Brexit tactics could be Leo's greatest gamble
The Government's position of playing extreme hardball on Brexit comes with costs, and needs far greater scrutiny
Ireland's strategic objective in the Brexit fiasco is to keep Britain as tightly locked into the European economic and legal order as possible. This is a vital national interest. Achieving it was always going to be one of the greatest foreign policy challenges this State has ever faced. It was made so much harder last January when Theresa May, the British prime minister, chose to interpret the Brexit referendum as a vote to leave the EU's customs union and single market.
There are three reasons that Ireland wants to keep Britain as integrated into the European order as possible. First, and most broadly, small countries mitigate the effects of their relative powerlessness vis-a-vis bigger countries when rules-based arrangements form the basis of relations. For small countries, multilateralism trumps bilateralism. The EU is the world's most effective multilateral entity. While it is not perfect by any means, it gives small countries more influence than they otherwise would have and levels the playing field with bigger countries. The history of Ireland-Britain relations before and after joining the EU shows this.

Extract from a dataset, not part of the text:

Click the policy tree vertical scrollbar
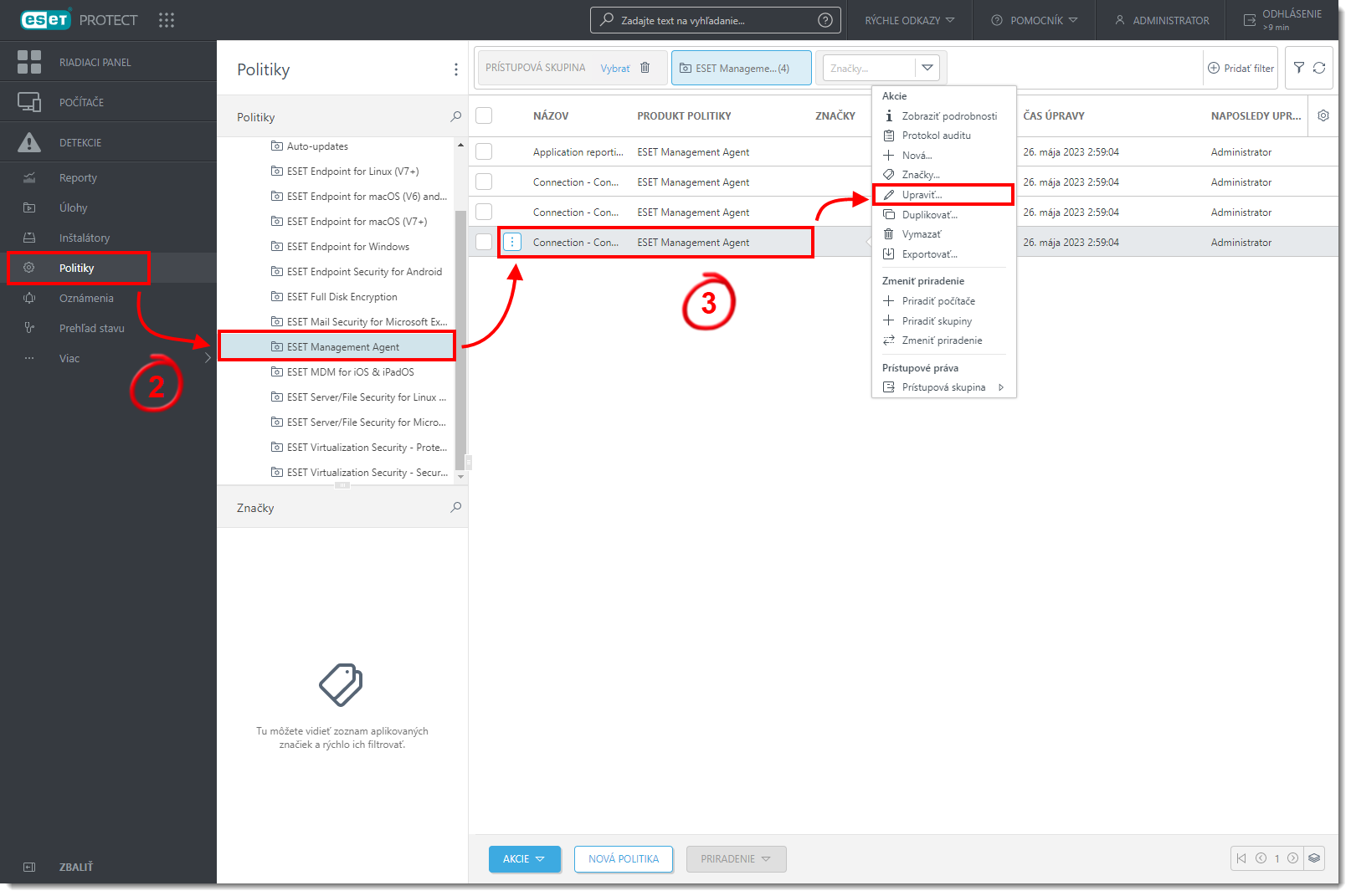 coord(460,335)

Second, Ireland's economic relationship with the UK, though much diminished in relative terms, remains enormous in absolute terms. Irish exports to the UK, for instance, are greater than the UK's exports to all 27 members of the EU when measured against their respective GDPs. The more new trade barriers that are put in place between Ireland and the UK, the greater the damage will be to prosperity. As such, it is perfectly legitimate for Ireland to seek to persuade, cajole and, where possible, force Theresa May to change her interpretation of Britain's Brexit referendum.